■ **Task prompt**
What is needed is a verbatim copy of every record below, with the pictures left out.

■ **Stored items**
■ ■ ■
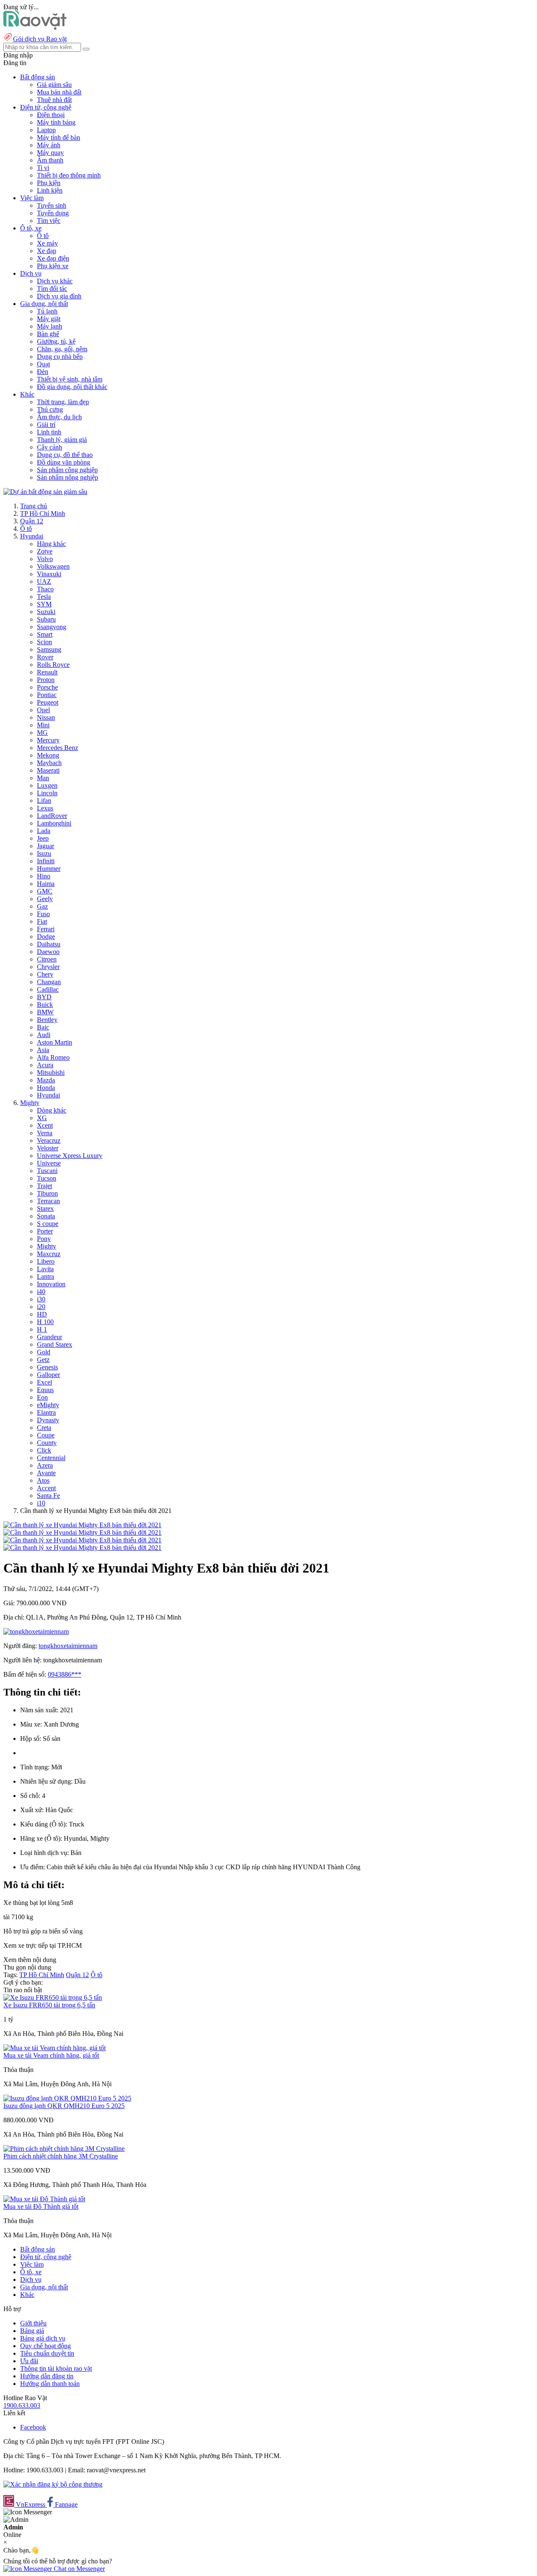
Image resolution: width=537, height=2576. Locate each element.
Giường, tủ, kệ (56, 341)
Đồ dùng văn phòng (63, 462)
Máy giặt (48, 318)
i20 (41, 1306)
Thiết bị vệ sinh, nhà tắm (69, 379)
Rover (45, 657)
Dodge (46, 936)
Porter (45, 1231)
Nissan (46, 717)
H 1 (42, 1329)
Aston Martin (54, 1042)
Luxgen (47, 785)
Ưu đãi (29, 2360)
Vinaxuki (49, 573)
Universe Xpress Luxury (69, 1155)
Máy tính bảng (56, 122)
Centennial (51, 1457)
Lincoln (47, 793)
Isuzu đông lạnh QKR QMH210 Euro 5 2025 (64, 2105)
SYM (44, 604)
■ ■ ■
■ **Response for this exercise**
Image resolution: width=537, height=2576. Locate each element.
Giường, tủ, kệ (56, 341)
Đồ dùng văn phòng (63, 462)
Máy giặt (48, 318)
i20 (41, 1306)
Thiết bị vệ sinh, nhà tắm (69, 379)
Rover (45, 657)
Dodge (46, 936)
Porter (45, 1231)
Nissan (46, 717)
H 1 (42, 1329)
Aston Martin (54, 1042)
Luxgen (47, 785)
Ưu đãi (29, 2360)
Vinaxuki (49, 573)
Universe Xpress Luxury (69, 1155)
Máy tính bảng (56, 122)
Centennial (51, 1457)
Lincoln (47, 793)
Isuzu đông lạnh QKR QMH210 Euro 5 2025 (64, 2105)
SYM (44, 604)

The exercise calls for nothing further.